MTC revoked Radio La Voz de Bagua’s broadcast license on June 8, 2009, three days after anti-government protests erupted on a remote jungle highway in the Bagua province of Amazonas department.

Leading members of President Alan García’s APRA party accused the station of inciting violence during the unrest. The official revocation order, however, made no reference to any alleged support of or incitement to violence, and justified the action on the grounds that the station had failed to meet the legal requirements set forth in its initial broadcasting permit from March 2007.

The deadly confrontation between protesters and Peruvian soldiers and police was the worst crisis since García took office in 2006.

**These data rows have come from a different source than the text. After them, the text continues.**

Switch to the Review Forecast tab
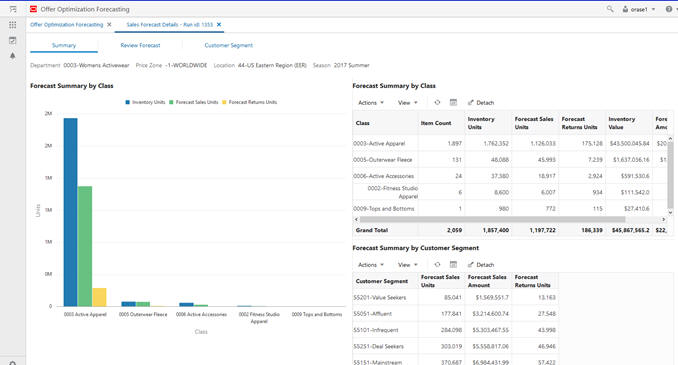 (140, 45)
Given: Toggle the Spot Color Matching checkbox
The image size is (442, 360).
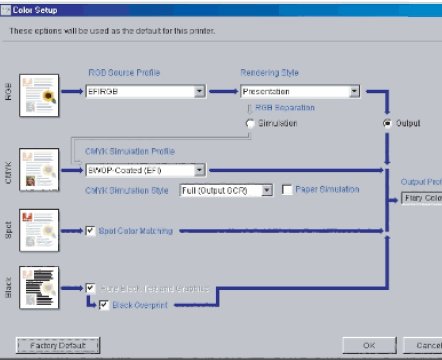Looking at the screenshot, I should (90, 231).
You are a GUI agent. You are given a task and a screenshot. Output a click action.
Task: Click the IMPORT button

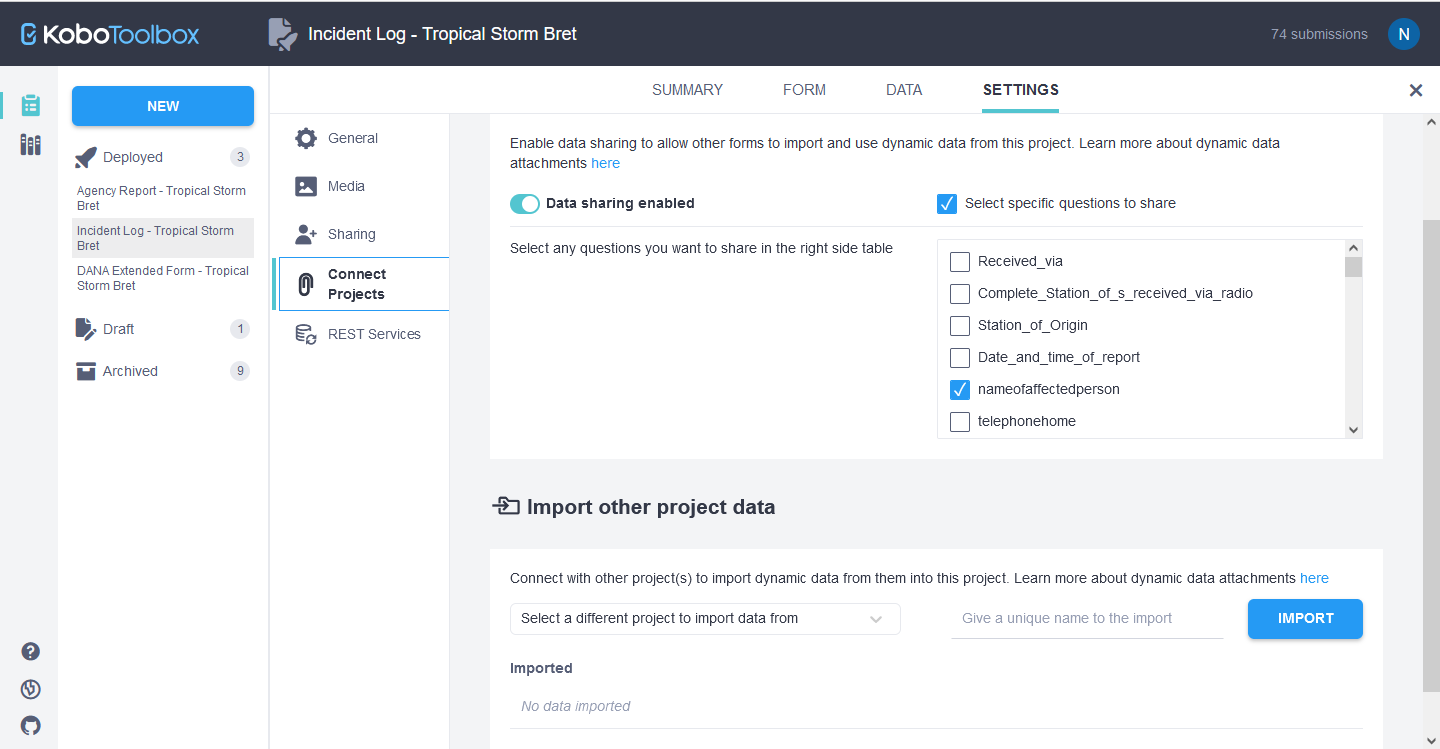tap(1305, 618)
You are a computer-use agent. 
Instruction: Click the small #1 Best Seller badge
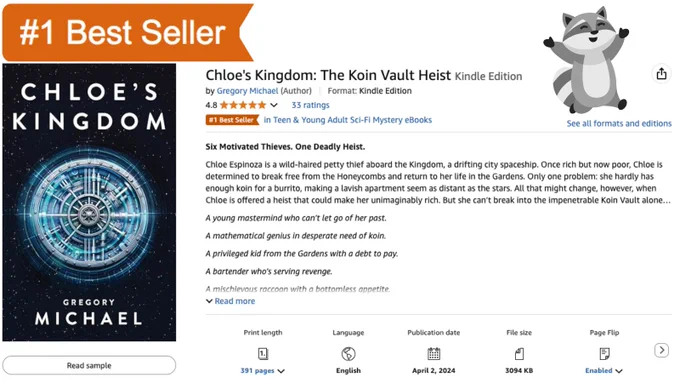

Flores said he had a meeting last week with Deputy Minister Luis Cubas, who told him it was “inadmissible” to rescind the resolution.

“He told us that that proposal that the… revoking the resolution that closed Radio La Voz was impossible to comply with because that would mean that they would recognize that the minister [Enrique Cornejo] had been wrong,” Flores said. “And he told us that the minister is infallible.”

Instead, the deputy minister said he would help the station obtain one of eight frequencies that are to be put out to tender next week, according to Flores.

Meanwhile, press freedom advocates are planning to hold a meeting with Peru’s ombudsman, Beatriz Merino, to discuss the issue.

“The solution that has been proposed by the ministry of ‘don’t worry, take part in the competition again, because we can give you a new license’ is absurd,” said Adriana Leon, the head of the press freedom area at the Lima-based Press and Society Institute (IPYS).

“Mr. Flores is convinced, like all of us, that the radio was closed for political reasons.”

The Bagua protesters were demanding, among other things, the repeal of several Executive decrees enacted in 2008 by President García to provide attractive investment conditions for the Free Trade Agreement signed with the United States.

Radio La Voz was awarded a Freedom of Expression Award from Index on Censorship, a UK-based organization which said the award “recognizes journalism of dogged determination and bravery.”